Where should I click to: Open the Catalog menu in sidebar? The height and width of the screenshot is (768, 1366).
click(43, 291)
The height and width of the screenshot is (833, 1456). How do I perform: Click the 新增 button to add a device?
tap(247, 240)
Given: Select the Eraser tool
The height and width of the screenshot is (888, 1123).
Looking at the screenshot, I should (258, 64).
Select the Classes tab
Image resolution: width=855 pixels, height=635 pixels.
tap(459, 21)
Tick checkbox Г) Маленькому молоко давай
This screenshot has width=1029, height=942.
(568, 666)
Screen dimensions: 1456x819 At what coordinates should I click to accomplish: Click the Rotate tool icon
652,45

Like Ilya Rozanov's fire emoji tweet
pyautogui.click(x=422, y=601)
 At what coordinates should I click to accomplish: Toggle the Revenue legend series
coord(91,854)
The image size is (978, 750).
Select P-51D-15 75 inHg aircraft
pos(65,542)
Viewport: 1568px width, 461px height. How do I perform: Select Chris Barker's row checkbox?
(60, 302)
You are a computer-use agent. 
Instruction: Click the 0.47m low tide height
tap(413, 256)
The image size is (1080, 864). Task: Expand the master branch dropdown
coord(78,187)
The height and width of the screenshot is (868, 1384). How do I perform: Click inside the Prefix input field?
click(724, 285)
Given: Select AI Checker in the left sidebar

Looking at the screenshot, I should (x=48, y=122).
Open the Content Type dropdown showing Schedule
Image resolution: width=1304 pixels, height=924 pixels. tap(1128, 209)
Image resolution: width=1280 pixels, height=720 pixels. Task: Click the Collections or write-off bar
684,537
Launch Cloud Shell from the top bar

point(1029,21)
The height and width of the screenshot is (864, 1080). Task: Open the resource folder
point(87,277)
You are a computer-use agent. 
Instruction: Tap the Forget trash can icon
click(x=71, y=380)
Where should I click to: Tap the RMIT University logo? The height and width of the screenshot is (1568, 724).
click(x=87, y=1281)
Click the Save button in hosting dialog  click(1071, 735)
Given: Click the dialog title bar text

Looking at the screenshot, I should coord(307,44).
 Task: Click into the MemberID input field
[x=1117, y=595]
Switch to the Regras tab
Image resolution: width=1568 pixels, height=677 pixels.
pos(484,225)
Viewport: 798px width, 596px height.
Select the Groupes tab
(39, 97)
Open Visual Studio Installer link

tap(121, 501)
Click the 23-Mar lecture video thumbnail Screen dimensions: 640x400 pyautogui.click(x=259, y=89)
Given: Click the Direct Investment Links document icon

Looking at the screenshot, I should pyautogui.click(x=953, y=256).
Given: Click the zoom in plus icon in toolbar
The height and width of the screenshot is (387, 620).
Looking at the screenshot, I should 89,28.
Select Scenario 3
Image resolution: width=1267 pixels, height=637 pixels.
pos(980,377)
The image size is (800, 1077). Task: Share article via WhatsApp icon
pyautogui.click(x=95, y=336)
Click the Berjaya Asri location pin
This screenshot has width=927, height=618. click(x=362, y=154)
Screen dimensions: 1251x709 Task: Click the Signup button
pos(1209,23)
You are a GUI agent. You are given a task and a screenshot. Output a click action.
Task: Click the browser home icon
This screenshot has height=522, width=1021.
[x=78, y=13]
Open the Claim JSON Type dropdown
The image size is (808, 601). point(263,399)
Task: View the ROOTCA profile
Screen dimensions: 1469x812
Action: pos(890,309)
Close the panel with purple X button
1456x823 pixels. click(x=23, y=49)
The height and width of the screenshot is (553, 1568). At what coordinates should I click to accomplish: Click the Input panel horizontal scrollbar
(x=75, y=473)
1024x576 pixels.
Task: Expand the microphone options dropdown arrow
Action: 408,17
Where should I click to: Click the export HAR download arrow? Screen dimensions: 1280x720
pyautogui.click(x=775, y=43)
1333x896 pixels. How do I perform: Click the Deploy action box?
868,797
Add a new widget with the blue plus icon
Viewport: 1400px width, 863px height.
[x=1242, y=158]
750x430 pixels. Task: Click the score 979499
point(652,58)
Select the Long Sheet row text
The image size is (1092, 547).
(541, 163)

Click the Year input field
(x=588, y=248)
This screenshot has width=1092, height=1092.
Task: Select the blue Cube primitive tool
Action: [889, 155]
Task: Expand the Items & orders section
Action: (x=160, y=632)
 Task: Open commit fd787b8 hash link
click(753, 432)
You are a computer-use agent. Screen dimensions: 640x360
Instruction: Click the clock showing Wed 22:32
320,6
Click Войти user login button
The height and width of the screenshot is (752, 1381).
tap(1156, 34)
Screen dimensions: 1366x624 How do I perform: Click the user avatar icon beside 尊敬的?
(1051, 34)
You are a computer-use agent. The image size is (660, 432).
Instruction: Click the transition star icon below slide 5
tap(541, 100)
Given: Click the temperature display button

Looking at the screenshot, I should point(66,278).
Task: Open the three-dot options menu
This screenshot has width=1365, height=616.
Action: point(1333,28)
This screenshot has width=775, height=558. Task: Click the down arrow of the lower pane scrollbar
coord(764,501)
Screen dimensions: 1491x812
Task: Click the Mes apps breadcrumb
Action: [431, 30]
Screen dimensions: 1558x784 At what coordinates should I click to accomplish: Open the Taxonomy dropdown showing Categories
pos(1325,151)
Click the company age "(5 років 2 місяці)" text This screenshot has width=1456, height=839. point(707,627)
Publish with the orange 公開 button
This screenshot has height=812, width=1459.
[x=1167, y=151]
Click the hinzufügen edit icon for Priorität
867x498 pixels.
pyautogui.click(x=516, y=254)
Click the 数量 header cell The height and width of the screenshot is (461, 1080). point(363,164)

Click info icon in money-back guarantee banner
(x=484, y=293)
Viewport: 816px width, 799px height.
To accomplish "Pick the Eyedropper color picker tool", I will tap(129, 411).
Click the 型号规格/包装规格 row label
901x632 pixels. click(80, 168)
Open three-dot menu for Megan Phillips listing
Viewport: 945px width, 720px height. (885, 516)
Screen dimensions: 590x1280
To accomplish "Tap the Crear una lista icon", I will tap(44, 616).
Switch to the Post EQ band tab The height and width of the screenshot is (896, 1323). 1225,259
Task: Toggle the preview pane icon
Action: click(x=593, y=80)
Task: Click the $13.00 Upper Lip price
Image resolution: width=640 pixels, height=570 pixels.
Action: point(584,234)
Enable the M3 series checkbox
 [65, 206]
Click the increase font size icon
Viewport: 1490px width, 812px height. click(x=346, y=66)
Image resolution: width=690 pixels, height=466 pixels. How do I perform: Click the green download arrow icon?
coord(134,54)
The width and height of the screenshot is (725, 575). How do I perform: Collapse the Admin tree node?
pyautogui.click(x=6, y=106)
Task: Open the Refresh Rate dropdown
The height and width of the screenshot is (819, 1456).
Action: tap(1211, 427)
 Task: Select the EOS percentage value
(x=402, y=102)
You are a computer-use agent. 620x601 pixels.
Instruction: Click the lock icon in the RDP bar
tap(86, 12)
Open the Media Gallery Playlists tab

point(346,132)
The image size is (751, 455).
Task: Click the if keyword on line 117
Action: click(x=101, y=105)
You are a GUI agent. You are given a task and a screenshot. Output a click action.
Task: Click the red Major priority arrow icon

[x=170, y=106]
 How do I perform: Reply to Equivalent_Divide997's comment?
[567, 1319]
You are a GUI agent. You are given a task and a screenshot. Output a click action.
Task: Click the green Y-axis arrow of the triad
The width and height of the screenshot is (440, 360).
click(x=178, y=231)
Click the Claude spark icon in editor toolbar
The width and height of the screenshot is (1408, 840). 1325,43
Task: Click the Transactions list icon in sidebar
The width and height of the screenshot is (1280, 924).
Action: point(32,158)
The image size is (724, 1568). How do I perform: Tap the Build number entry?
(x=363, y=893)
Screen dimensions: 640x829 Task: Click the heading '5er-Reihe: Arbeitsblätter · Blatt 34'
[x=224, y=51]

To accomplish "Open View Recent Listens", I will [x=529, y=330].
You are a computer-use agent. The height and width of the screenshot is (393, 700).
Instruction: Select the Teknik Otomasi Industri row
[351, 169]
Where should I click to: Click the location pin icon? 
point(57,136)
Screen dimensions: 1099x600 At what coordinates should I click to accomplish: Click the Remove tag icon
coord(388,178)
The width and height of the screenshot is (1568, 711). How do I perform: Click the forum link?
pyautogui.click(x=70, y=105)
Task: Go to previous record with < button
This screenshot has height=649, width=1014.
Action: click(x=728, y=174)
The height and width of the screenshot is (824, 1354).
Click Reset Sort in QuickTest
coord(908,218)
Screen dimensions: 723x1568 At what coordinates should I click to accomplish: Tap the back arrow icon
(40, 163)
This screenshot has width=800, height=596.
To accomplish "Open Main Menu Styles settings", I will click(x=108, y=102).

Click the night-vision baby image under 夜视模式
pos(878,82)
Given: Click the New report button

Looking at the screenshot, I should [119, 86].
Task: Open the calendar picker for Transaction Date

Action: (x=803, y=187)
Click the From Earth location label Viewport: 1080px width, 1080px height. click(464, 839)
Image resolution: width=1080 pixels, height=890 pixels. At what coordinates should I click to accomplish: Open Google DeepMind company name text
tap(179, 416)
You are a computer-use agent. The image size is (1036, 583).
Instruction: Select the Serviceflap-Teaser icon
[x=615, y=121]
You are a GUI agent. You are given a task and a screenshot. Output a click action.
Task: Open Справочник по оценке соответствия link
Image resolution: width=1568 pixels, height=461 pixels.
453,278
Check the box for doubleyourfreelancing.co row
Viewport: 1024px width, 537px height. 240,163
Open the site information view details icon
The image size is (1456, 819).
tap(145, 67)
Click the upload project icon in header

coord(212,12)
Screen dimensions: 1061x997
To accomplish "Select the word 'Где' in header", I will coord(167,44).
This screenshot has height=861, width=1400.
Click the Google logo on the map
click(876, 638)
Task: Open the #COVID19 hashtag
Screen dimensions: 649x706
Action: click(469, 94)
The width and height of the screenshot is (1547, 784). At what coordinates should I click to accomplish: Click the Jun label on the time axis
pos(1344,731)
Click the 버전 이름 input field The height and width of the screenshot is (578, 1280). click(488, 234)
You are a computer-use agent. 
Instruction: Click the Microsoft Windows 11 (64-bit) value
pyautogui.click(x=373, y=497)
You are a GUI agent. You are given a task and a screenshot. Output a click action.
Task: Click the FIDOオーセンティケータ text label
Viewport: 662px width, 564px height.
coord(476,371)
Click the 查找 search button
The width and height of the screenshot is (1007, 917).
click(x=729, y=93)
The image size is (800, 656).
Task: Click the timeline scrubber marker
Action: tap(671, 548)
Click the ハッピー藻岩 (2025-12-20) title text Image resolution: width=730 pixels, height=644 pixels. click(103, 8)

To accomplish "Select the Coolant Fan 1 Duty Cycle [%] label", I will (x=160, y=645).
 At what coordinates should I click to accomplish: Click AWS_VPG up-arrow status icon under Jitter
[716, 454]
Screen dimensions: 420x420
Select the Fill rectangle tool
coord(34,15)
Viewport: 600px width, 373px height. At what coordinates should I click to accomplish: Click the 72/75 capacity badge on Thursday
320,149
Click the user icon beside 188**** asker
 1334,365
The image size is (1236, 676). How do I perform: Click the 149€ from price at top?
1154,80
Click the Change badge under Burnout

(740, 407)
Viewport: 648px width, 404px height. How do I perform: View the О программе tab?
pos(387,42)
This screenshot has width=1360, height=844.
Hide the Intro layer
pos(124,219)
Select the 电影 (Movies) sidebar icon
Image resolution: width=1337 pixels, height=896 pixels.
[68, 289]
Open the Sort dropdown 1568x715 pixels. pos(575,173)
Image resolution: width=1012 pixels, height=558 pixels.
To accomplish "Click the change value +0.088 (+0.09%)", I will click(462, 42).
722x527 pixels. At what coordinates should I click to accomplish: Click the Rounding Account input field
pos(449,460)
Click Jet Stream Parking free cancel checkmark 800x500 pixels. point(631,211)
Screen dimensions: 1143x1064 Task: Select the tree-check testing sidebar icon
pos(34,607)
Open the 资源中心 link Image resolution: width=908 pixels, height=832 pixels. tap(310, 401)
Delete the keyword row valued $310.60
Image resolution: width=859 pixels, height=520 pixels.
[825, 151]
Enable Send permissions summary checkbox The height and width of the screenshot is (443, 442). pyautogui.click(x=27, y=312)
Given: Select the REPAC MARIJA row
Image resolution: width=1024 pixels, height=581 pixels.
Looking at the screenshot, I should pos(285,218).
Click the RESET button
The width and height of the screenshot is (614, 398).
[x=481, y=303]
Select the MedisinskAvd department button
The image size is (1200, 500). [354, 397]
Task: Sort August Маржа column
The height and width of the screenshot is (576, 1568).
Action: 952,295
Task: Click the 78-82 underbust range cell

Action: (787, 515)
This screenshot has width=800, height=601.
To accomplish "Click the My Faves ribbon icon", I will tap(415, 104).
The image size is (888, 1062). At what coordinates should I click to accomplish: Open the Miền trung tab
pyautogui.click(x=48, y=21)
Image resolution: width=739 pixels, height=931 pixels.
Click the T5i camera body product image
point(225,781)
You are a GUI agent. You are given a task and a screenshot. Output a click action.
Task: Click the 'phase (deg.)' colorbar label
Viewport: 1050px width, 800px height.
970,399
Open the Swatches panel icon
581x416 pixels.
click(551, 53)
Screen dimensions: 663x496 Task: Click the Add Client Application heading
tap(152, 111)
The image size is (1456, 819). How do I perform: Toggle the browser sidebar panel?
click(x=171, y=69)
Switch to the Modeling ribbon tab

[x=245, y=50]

== TO DO ==
Duplicate the lines above exactly, from the line that contains "This screenshot has width=800, height=601." up to and including the line that contains "point(225,781)".

== WRITTEN RESPONSE ==
This screenshot has width=800, height=601.
To accomplish "Click the My Faves ribbon icon", I will tap(415, 104).
The image size is (888, 1062). At what coordinates should I click to accomplish: Open the Miền trung tab
pyautogui.click(x=48, y=21)
Image resolution: width=739 pixels, height=931 pixels.
Click the T5i camera body product image
point(225,781)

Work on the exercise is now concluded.